Remember the hullabaloo when banks and card companies made the switch from magnetic strip credit cards to chip credit cards after a bunch of consumer data was stolen? I do. My mother was terrified for MONTHS that her identity was stolen and she would have to move to Belize. It took a long time to get her over that fear, and even longer for her to use her credit cards again. Now, if you didn’t have an overdramatic mother or need a refresher on the chip cards, check out this article from Forbes for a quick recap on the whole transition.
Basically, chip credit cards are a lot more difficult to counterfeit, which was one of the benefits proffered by supporters. By using the chip technology along with requiring a personal PIN number, many believed the new cards would be exponentially more secure. The thought that a thief could take your card but not use it without magically knowing your PIN number was a relief to a lot of people. However, not every establishment requires a PIN number to be used. You can still insert your chip card and opt for the credit option, which only requires a signature. And we all know those are never accurate or properly vetted. (I’ve signed everything from a triangle to squiggles to random words just to see if any alarms were ever triggered… the answer to that is a hard NO.)
Unfortunately, once you get past the fancy chip part, nothing new is really happening. And with every new advancement comes villainy. A new fraud scheme called ‘shimming’ is targeting our chip credit cards. Thieves who target chip credit cards insert a paper-thin device inside a chip card reader on a credit card terminal. Then, when the credit card is inserted into that slot, the device (appropriately called a “shim”) captures the card information by reading the chip and storing the data.
Although such a delicate scam is not a widespread issue yet, it is something keep in mind as a consumer and it serves as a reminder for credit card holders to monitor fraudulent purchases on their statements. Don’t be that person who blindly pays their bills without looking at the charges! Nothing is ever bulletproof, and with new technology, criminals find new holes to exploit.

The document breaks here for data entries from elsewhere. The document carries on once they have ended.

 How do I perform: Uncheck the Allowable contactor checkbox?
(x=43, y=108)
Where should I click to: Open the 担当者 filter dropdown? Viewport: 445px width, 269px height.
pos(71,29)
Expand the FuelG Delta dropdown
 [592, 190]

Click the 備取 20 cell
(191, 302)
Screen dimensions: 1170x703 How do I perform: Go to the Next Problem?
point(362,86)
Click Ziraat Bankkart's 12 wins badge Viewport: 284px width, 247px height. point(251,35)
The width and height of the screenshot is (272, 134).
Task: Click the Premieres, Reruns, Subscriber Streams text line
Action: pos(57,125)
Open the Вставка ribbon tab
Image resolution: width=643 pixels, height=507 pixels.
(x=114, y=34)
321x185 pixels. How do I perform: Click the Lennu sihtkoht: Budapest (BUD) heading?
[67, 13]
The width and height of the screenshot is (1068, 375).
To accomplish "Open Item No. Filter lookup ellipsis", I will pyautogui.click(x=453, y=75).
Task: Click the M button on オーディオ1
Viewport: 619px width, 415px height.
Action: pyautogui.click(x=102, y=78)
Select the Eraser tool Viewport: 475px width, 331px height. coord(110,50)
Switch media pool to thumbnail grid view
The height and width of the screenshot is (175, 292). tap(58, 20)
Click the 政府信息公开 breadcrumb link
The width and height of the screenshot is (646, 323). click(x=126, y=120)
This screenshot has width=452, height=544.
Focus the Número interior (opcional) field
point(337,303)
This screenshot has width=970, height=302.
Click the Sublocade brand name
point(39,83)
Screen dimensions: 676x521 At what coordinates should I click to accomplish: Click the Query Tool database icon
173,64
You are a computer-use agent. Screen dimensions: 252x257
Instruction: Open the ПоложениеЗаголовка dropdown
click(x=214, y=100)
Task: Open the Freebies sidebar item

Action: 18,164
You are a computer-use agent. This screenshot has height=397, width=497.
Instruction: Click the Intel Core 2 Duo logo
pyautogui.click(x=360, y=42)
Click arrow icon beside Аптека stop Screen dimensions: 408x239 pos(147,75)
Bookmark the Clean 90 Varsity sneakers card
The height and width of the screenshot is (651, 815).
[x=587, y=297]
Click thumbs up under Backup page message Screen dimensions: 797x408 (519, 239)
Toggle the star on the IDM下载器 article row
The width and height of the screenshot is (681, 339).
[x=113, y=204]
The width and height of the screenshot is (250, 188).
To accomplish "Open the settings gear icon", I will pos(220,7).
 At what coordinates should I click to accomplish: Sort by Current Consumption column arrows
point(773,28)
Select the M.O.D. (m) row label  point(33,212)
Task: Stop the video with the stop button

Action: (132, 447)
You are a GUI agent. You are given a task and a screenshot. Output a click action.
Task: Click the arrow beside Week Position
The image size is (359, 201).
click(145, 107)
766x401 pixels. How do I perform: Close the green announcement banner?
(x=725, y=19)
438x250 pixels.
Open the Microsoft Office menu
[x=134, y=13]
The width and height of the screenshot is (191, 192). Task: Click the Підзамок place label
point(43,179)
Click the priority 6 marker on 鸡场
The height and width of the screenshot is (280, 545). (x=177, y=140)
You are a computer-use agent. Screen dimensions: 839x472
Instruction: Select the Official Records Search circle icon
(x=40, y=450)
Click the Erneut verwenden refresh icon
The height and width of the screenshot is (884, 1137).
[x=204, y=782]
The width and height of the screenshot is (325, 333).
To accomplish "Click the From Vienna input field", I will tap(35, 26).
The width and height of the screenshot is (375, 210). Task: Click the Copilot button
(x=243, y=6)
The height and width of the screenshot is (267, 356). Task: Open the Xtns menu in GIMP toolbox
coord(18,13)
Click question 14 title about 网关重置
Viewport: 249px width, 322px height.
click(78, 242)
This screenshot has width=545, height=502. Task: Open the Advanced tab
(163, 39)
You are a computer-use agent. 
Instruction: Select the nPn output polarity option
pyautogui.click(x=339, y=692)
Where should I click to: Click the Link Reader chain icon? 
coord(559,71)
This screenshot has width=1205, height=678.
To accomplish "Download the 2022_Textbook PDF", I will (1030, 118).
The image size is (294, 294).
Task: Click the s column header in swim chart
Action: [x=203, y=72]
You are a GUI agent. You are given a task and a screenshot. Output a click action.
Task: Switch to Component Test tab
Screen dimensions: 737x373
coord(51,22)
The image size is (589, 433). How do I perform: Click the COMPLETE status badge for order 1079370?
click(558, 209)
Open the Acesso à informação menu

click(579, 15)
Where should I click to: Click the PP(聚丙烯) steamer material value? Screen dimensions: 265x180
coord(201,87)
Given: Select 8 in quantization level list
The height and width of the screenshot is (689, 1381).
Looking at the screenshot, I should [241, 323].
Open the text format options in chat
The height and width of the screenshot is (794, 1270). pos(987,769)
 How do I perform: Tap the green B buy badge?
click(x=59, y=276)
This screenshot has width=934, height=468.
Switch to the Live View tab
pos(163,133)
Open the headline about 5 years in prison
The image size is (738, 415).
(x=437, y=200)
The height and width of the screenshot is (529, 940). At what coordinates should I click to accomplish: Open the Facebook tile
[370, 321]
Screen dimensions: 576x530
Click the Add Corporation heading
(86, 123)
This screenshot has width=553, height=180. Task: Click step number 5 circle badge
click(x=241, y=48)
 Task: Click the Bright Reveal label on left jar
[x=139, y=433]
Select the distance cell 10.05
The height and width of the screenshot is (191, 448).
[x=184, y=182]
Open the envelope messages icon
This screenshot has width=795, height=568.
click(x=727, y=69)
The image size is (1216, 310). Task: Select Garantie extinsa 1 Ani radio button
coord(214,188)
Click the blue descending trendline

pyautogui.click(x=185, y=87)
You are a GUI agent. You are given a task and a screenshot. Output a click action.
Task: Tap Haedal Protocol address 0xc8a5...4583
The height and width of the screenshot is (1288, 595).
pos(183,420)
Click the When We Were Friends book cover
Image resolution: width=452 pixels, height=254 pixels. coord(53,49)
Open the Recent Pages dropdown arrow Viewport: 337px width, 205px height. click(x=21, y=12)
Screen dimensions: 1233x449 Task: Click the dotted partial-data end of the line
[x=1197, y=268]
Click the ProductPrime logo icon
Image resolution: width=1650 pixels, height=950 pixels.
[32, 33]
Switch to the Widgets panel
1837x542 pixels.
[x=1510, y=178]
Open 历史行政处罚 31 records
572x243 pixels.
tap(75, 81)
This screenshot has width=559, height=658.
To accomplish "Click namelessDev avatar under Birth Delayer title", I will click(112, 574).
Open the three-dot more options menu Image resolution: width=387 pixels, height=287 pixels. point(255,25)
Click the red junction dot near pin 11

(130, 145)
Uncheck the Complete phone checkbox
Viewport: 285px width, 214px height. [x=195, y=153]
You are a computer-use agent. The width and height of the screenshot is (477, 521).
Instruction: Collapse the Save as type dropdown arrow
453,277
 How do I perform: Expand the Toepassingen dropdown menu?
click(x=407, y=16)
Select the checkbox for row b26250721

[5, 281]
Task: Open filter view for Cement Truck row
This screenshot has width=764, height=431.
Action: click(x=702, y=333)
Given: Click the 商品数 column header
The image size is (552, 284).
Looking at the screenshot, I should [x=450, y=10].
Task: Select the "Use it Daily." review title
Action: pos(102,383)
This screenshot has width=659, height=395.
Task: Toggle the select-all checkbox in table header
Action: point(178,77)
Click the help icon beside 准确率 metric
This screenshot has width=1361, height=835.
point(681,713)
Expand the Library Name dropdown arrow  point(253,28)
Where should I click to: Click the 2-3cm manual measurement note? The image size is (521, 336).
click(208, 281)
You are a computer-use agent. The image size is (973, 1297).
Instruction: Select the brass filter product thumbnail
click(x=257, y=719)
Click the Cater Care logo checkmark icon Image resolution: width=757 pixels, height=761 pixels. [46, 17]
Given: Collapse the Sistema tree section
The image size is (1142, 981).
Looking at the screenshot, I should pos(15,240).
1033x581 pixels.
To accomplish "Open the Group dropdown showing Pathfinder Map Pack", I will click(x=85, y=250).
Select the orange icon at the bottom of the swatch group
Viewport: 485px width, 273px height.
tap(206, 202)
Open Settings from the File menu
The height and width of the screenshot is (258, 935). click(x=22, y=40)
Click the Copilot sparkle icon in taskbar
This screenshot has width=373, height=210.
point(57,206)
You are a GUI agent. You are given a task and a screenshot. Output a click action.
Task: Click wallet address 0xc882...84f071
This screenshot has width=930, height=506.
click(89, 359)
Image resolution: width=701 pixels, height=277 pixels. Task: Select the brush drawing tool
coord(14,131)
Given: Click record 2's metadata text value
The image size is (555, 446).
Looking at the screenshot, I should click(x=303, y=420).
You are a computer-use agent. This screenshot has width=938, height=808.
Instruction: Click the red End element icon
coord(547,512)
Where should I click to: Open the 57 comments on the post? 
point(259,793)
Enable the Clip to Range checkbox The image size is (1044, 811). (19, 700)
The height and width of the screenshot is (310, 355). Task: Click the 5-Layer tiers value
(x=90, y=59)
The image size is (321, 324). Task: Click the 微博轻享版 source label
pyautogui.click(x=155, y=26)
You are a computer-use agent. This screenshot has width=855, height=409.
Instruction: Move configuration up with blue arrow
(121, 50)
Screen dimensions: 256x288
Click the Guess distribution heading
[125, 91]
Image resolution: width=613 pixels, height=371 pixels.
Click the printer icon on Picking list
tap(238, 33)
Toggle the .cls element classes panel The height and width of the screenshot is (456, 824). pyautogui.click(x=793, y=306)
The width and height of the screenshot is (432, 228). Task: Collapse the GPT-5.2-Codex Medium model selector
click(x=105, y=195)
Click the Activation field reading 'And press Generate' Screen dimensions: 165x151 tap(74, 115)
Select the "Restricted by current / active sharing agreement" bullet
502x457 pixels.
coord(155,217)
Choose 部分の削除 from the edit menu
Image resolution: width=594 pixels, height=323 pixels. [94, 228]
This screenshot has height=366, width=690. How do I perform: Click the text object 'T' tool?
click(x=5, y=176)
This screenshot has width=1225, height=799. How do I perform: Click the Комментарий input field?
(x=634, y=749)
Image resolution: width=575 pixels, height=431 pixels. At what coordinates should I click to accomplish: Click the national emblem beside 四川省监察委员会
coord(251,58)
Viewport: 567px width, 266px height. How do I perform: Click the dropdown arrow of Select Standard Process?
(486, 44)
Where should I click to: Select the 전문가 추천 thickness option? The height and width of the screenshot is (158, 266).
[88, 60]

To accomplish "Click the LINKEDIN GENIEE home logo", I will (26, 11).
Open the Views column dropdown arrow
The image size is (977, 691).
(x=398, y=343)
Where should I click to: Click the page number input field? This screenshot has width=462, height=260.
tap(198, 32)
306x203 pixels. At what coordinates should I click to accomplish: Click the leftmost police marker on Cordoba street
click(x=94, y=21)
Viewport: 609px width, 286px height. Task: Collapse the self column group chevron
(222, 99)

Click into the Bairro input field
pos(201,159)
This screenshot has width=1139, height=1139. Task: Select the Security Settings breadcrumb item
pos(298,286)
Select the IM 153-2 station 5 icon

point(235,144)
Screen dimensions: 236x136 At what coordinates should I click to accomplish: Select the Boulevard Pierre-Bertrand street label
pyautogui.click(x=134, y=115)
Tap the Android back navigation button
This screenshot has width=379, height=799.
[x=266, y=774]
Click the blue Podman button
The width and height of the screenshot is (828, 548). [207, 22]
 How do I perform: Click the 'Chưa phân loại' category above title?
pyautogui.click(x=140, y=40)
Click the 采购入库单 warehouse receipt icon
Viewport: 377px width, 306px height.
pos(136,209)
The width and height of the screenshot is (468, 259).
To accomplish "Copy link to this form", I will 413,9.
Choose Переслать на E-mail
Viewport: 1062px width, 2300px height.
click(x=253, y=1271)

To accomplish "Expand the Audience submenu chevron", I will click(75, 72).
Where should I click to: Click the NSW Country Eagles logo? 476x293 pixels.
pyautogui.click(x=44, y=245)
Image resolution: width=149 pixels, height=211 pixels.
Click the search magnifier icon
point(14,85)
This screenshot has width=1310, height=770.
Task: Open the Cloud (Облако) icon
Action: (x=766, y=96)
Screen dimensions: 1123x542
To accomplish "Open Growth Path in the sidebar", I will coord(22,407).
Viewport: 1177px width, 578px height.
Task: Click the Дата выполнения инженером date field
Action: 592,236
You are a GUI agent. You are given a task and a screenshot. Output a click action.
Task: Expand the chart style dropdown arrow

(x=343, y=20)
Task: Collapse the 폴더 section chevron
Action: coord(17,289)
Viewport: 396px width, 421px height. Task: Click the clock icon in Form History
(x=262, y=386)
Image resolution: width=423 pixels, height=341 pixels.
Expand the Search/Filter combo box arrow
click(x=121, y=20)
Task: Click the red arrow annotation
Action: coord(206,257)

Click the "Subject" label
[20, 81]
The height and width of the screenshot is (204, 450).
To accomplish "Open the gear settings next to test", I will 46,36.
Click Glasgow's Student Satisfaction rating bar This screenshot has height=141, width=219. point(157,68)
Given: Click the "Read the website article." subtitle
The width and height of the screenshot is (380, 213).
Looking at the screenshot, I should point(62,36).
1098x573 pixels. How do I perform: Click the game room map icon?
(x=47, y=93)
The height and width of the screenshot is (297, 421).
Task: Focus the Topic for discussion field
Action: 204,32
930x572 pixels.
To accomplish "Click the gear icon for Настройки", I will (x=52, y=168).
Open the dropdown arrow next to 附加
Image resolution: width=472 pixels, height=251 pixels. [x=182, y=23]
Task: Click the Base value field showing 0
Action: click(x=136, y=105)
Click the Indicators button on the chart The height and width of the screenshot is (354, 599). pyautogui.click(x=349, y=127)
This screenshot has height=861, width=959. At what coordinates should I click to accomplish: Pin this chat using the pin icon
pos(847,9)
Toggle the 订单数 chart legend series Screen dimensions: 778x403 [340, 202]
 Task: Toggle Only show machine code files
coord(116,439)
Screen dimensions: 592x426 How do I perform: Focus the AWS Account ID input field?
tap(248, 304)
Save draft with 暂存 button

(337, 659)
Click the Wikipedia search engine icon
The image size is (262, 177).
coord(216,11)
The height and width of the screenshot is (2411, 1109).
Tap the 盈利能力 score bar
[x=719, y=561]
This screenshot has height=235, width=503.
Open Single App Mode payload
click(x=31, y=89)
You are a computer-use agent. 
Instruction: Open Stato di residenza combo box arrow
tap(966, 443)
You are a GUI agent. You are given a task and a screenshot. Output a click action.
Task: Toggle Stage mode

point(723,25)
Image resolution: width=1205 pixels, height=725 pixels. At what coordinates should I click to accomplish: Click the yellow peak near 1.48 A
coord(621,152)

To combat ‘shimming’ and boost security, MasterCard is planning to introduce a variation of credit cards that use fingerprint identification to produce secure point-of-sale transactions. In this innovative move, the card holder’s fingerprint, which will be stored on the card’s EMV chip using a fingerprint reader embedded on the card, will be needed before a transaction can go through. So unless criminals find ways to steal fingerprints AND the associated credit cards, MasterCard could be on to something extremely secure and simple. And maybe it would speed up the process so we all aren’t waiting in line at Target for hours, am I right?
So how does a biometric card work? The chip validates the user’s identity by matching the fingerprint to the stored pattern. The change process is simple for merchants, as those with a chip reader don’t need to invest in a separate fingerprint reader. Theoretically speaking, this biometric card improves security compared with chip-and-PIN, and a fingerprint card is significantly more secure than a chip card that needs only a triangle or squiggle signature.
The biometric card is currently in a trial phase but with fingerprint technology so widely accepted with the introduction of the biometric readers on smartphones, it could come around much sooner than expected.